» Exercise details: For the string "field", count the lines in the records below that contain it. Answer with that number alone.

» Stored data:
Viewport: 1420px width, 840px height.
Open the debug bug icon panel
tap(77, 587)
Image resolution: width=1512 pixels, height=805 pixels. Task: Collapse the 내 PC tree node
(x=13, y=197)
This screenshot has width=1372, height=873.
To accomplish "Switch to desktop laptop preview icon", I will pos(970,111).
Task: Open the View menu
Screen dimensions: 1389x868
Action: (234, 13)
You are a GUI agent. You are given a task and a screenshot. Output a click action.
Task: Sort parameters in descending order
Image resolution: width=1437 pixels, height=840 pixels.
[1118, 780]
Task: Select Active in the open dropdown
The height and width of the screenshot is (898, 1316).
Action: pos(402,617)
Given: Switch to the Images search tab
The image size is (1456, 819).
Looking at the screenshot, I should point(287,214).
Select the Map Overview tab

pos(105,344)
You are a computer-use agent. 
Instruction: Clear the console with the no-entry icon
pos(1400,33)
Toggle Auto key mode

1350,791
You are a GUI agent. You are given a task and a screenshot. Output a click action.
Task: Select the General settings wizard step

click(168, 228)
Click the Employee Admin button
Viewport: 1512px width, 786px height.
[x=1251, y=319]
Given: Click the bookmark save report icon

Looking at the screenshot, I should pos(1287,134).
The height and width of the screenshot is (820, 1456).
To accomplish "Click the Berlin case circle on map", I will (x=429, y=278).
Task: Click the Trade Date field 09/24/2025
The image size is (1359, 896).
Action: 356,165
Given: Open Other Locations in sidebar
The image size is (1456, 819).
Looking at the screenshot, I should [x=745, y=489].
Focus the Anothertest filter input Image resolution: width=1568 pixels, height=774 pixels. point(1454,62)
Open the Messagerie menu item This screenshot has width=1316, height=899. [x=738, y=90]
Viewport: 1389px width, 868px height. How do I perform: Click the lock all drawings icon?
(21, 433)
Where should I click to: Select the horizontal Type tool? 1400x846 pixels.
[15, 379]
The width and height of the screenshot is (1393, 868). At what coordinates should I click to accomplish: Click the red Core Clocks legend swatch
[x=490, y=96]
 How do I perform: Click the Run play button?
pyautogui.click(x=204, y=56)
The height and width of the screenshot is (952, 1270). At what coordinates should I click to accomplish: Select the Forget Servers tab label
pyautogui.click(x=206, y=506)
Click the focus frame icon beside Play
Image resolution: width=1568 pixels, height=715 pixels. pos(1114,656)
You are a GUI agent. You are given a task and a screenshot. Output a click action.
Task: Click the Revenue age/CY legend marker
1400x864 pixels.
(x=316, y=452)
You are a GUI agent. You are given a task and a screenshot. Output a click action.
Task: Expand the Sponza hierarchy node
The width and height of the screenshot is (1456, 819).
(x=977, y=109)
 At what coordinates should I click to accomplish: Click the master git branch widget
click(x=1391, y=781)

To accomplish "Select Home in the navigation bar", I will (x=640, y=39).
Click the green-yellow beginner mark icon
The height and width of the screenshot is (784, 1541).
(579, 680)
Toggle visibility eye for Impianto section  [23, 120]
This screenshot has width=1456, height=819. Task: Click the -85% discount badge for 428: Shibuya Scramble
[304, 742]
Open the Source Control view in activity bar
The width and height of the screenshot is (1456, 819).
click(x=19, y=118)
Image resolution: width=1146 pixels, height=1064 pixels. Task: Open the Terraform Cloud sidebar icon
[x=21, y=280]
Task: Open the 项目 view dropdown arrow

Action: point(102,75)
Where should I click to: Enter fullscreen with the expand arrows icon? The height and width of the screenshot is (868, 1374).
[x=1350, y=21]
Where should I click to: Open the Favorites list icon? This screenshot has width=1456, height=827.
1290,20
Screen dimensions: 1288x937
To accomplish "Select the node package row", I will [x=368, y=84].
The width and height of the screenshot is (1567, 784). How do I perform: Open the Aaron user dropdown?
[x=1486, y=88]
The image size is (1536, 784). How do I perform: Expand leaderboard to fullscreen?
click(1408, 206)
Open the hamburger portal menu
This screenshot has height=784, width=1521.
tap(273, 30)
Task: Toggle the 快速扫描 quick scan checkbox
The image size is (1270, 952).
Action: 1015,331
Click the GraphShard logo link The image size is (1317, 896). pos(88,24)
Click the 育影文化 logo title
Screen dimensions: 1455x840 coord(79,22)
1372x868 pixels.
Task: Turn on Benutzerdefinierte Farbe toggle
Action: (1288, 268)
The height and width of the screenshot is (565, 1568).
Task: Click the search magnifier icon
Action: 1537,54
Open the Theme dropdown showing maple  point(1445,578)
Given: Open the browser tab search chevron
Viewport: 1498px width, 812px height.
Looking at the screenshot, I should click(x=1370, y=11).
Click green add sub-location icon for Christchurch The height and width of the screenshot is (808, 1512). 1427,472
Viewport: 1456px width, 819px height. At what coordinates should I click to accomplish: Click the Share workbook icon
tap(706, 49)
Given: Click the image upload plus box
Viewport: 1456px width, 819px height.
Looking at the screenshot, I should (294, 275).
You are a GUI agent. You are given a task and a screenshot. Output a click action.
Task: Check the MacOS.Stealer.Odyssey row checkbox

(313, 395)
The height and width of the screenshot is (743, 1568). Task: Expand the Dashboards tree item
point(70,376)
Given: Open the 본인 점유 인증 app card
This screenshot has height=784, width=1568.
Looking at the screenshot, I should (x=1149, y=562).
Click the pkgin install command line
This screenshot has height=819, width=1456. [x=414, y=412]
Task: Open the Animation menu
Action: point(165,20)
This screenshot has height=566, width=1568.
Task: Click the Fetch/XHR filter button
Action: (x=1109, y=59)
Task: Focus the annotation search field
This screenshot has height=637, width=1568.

» Written reply: 2